WORK TO DO
Reproduce each of the entries below word for word, keeping every line as it stands.

ENTRIES
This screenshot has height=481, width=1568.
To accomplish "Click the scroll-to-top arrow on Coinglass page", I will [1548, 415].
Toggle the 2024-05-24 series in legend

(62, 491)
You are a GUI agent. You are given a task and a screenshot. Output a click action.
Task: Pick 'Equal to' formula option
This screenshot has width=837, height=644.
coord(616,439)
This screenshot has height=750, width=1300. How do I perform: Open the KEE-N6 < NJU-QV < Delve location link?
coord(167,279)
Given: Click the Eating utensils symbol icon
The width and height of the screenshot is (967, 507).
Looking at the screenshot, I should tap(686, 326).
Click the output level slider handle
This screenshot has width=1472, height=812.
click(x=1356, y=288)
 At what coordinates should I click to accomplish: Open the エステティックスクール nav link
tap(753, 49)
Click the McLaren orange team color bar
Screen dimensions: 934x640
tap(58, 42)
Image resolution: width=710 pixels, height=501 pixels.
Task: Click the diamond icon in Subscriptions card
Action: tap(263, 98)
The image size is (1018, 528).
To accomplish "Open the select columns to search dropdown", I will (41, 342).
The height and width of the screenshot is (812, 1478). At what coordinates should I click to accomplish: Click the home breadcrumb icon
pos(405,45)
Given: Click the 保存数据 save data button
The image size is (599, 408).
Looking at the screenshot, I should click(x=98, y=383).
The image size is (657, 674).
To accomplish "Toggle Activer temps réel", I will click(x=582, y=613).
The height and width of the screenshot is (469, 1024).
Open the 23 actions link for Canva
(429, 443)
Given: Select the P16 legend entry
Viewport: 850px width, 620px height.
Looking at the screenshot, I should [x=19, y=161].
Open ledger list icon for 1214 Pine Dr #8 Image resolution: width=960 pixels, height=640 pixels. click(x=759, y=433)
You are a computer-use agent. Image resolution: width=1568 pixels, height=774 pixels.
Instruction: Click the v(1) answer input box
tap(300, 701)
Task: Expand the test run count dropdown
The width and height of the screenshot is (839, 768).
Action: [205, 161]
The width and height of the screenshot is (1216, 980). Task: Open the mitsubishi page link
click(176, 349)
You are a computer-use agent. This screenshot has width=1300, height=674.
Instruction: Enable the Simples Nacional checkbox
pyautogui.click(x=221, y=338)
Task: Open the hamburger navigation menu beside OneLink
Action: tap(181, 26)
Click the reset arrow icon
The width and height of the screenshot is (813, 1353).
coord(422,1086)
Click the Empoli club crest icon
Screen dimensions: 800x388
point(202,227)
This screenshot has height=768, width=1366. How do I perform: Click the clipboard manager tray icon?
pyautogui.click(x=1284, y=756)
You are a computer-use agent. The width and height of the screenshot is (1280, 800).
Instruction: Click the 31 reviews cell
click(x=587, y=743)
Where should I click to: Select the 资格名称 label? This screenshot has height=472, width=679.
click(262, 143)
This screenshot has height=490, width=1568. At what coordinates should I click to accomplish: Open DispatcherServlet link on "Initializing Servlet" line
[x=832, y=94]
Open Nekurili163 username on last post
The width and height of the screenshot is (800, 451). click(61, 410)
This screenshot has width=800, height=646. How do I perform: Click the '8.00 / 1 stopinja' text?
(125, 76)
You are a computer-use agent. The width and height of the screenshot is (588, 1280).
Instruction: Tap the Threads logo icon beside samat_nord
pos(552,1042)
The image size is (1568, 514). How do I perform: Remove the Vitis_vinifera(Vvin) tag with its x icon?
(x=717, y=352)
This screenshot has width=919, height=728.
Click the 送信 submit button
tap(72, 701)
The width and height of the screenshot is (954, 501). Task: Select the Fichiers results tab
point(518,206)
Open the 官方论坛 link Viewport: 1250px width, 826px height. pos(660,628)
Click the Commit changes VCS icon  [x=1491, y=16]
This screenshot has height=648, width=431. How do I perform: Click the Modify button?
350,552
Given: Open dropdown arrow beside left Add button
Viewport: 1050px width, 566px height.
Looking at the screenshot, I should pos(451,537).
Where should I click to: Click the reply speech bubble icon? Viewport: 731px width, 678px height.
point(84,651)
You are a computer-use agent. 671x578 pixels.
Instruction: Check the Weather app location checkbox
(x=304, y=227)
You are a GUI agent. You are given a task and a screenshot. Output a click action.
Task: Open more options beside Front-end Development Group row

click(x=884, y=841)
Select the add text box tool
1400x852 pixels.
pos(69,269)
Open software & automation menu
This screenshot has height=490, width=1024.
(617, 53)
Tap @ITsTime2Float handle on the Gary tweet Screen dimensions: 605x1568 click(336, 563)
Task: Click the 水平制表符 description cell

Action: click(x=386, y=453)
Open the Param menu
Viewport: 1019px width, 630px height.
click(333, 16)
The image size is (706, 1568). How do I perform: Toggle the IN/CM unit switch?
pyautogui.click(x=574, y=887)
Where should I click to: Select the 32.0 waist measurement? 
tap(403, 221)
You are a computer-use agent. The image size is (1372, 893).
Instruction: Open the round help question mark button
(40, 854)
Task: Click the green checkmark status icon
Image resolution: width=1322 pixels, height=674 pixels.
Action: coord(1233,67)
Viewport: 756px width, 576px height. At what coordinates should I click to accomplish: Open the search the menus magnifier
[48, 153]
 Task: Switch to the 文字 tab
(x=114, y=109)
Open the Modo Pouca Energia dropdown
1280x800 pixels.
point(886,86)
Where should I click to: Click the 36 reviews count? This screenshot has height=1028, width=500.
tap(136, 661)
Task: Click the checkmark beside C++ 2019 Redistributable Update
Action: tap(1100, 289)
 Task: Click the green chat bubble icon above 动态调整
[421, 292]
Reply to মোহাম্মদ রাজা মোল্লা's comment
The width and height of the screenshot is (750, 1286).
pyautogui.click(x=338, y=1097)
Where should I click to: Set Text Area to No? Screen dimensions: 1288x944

WRITTEN REPLY
This screenshot has height=481, width=1568.
To accomplish "Click the scroll-to-top arrow on Coinglass page", I will [1548, 415].
Toggle the 2024-05-24 series in legend

(62, 491)
You are a GUI agent. You are given a task and a screenshot. Output a click action.
Task: Pick 'Equal to' formula option
This screenshot has width=837, height=644.
coord(616,439)
This screenshot has height=750, width=1300. How do I perform: Open the KEE-N6 < NJU-QV < Delve location link?
coord(167,279)
Given: Click the Eating utensils symbol icon
The width and height of the screenshot is (967, 507).
Looking at the screenshot, I should tap(686, 326).
Click the output level slider handle
This screenshot has width=1472, height=812.
click(x=1356, y=288)
 At what coordinates should I click to accomplish: Open the エステティックスクール nav link
tap(753, 49)
Click the McLaren orange team color bar
Screen dimensions: 934x640
tap(58, 42)
Image resolution: width=710 pixels, height=501 pixels.
Task: Click the diamond icon in Subscriptions card
Action: tap(263, 98)
The image size is (1018, 528).
To accomplish "Open the select columns to search dropdown", I will (41, 342).
The height and width of the screenshot is (812, 1478). At what coordinates should I click to accomplish: Click the home breadcrumb icon
pos(405,45)
Given: Click the 保存数据 save data button
The image size is (599, 408).
Looking at the screenshot, I should click(x=98, y=383).
The image size is (657, 674).
To accomplish "Toggle Activer temps réel", I will click(x=582, y=613).
The height and width of the screenshot is (469, 1024).
Open the 23 actions link for Canva
(429, 443)
Given: Select the P16 legend entry
Viewport: 850px width, 620px height.
Looking at the screenshot, I should [x=19, y=161].
Open ledger list icon for 1214 Pine Dr #8 Image resolution: width=960 pixels, height=640 pixels. click(x=759, y=433)
You are a computer-use agent. Image resolution: width=1568 pixels, height=774 pixels.
Instruction: Click the v(1) answer input box
tap(300, 701)
Task: Expand the test run count dropdown
The width and height of the screenshot is (839, 768).
Action: [205, 161]
The width and height of the screenshot is (1216, 980). Task: Open the mitsubishi page link
click(176, 349)
You are a computer-use agent. This screenshot has width=1300, height=674.
Instruction: Enable the Simples Nacional checkbox
pyautogui.click(x=221, y=338)
Task: Open the hamburger navigation menu beside OneLink
Action: tap(181, 26)
Click the reset arrow icon
The width and height of the screenshot is (813, 1353).
coord(422,1086)
Click the Empoli club crest icon
Screen dimensions: 800x388
point(202,227)
This screenshot has height=768, width=1366. How do I perform: Click the clipboard manager tray icon?
pyautogui.click(x=1284, y=756)
You are a computer-use agent. The width and height of the screenshot is (1280, 800).
Instruction: Click the 31 reviews cell
click(x=587, y=743)
Where should I click to: Select the 资格名称 label? This screenshot has height=472, width=679.
click(262, 143)
This screenshot has height=490, width=1568. At what coordinates should I click to accomplish: Open DispatcherServlet link on "Initializing Servlet" line
[x=832, y=94]
Open Nekurili163 username on last post
The width and height of the screenshot is (800, 451). click(61, 410)
This screenshot has width=800, height=646. How do I perform: Click the '8.00 / 1 stopinja' text?
(125, 76)
You are a computer-use agent. The width and height of the screenshot is (588, 1280).
Instruction: Tap the Threads logo icon beside samat_nord
pos(552,1042)
The image size is (1568, 514). How do I perform: Remove the Vitis_vinifera(Vvin) tag with its x icon?
(x=717, y=352)
This screenshot has width=919, height=728.
Click the 送信 submit button
tap(72, 701)
The width and height of the screenshot is (954, 501). Task: Select the Fichiers results tab
point(518,206)
Open the 官方论坛 link Viewport: 1250px width, 826px height. pos(660,628)
Click the Commit changes VCS icon  [x=1491, y=16]
This screenshot has height=648, width=431. How do I perform: Click the Modify button?
350,552
Given: Open dropdown arrow beside left Add button
Viewport: 1050px width, 566px height.
Looking at the screenshot, I should pos(451,537).
Where should I click to: Click the reply speech bubble icon? Viewport: 731px width, 678px height.
point(84,651)
You are a computer-use agent. 671x578 pixels.
Instruction: Check the Weather app location checkbox
(x=304, y=227)
You are a GUI agent. You are given a task and a screenshot. Output a click action.
Task: Open more options beside Front-end Development Group row

click(x=884, y=841)
Select the add text box tool
1400x852 pixels.
pos(69,269)
Open software & automation menu
This screenshot has height=490, width=1024.
(617, 53)
Tap @ITsTime2Float handle on the Gary tweet Screen dimensions: 605x1568 click(336, 563)
Task: Click the 水平制表符 description cell

Action: click(x=386, y=453)
Open the Param menu
Viewport: 1019px width, 630px height.
click(333, 16)
The image size is (706, 1568). How do I perform: Toggle the IN/CM unit switch?
pyautogui.click(x=574, y=887)
Where should I click to: Select the 32.0 waist measurement? 
tap(403, 221)
You are a computer-use agent. The image size is (1372, 893).
Instruction: Open the round help question mark button
(40, 854)
Task: Click the green checkmark status icon
Image resolution: width=1322 pixels, height=674 pixels.
Action: coord(1233,67)
Viewport: 756px width, 576px height. At what coordinates should I click to accomplish: Open the search the menus magnifier
[48, 153]
 Task: Switch to the 文字 tab
(x=114, y=109)
Open the Modo Pouca Energia dropdown
1280x800 pixels.
point(886,86)
Where should I click to: Click the 36 reviews count? This screenshot has height=1028, width=500.
tap(136, 661)
Task: Click the checkmark beside C++ 2019 Redistributable Update
Action: tap(1100, 289)
 Task: Click the green chat bubble icon above 动态调整
[421, 292]
Reply to মোহাম্মদ রাজা মোল্লা's comment
The width and height of the screenshot is (750, 1286).
pyautogui.click(x=338, y=1097)
Where should I click to: Set Text Area to No? Screen dimensions: 1288x944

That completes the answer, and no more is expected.